#### [YOUR ASSIGNMENT]
Character for character, write out the data below.
----- SUPPLIED DATA
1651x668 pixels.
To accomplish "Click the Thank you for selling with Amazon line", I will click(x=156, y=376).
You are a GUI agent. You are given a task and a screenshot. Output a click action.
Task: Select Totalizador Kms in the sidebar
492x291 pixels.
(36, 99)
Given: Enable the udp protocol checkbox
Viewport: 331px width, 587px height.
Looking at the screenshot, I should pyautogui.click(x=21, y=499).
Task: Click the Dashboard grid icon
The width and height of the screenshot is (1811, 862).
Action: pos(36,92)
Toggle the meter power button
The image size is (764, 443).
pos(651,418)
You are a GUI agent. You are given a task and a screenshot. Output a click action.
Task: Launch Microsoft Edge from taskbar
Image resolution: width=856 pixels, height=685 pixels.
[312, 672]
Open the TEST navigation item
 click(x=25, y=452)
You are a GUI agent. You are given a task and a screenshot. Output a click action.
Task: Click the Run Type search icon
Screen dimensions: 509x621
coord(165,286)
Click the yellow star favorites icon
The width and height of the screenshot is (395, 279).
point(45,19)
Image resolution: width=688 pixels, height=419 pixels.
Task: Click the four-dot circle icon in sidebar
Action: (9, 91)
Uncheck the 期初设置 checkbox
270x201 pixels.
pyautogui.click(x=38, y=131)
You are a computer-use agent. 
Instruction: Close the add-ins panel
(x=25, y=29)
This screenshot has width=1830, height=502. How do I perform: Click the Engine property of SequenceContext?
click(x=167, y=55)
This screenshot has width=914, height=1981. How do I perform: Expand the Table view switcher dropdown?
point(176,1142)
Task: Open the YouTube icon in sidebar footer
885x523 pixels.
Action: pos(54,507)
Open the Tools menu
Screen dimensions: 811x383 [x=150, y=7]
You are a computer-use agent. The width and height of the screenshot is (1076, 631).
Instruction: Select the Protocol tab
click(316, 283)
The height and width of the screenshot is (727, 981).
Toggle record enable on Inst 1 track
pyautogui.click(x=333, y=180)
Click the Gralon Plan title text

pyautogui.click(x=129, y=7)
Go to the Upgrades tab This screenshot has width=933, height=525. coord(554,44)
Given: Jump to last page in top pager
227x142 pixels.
----------
#### [ANSWER FOR THIS EXERCISE]
1651x668 pixels.
To accomplish "Click the Thank you for selling with Amazon line", I will click(x=156, y=376).
You are a GUI agent. You are given a task and a screenshot. Output a click action.
Task: Select Totalizador Kms in the sidebar
492x291 pixels.
(36, 99)
Given: Enable the udp protocol checkbox
Viewport: 331px width, 587px height.
Looking at the screenshot, I should pyautogui.click(x=21, y=499).
Task: Click the Dashboard grid icon
The width and height of the screenshot is (1811, 862).
Action: pos(36,92)
Toggle the meter power button
The image size is (764, 443).
pos(651,418)
You are a GUI agent. You are given a task and a screenshot. Output a click action.
Task: Launch Microsoft Edge from taskbar
Image resolution: width=856 pixels, height=685 pixels.
[312, 672]
Open the TEST navigation item
 click(x=25, y=452)
You are a GUI agent. You are given a task and a screenshot. Output a click action.
Task: Click the Run Type search icon
Screen dimensions: 509x621
coord(165,286)
Click the yellow star favorites icon
The width and height of the screenshot is (395, 279).
point(45,19)
Image resolution: width=688 pixels, height=419 pixels.
Task: Click the four-dot circle icon in sidebar
Action: (9, 91)
Uncheck the 期初设置 checkbox
270x201 pixels.
pyautogui.click(x=38, y=131)
You are a computer-use agent. 
Instruction: Close the add-ins panel
(x=25, y=29)
This screenshot has width=1830, height=502. How do I perform: Click the Engine property of SequenceContext?
click(x=167, y=55)
This screenshot has width=914, height=1981. How do I perform: Expand the Table view switcher dropdown?
point(176,1142)
Task: Open the YouTube icon in sidebar footer
885x523 pixels.
Action: pos(54,507)
Open the Tools menu
Screen dimensions: 811x383 [x=150, y=7]
You are a computer-use agent. The width and height of the screenshot is (1076, 631).
Instruction: Select the Protocol tab
click(316, 283)
The height and width of the screenshot is (727, 981).
Toggle record enable on Inst 1 track
pyautogui.click(x=333, y=180)
Click the Gralon Plan title text

pyautogui.click(x=129, y=7)
Go to the Upgrades tab This screenshot has width=933, height=525. coord(554,44)
Given: Jump to last page in top pager
227x142 pixels.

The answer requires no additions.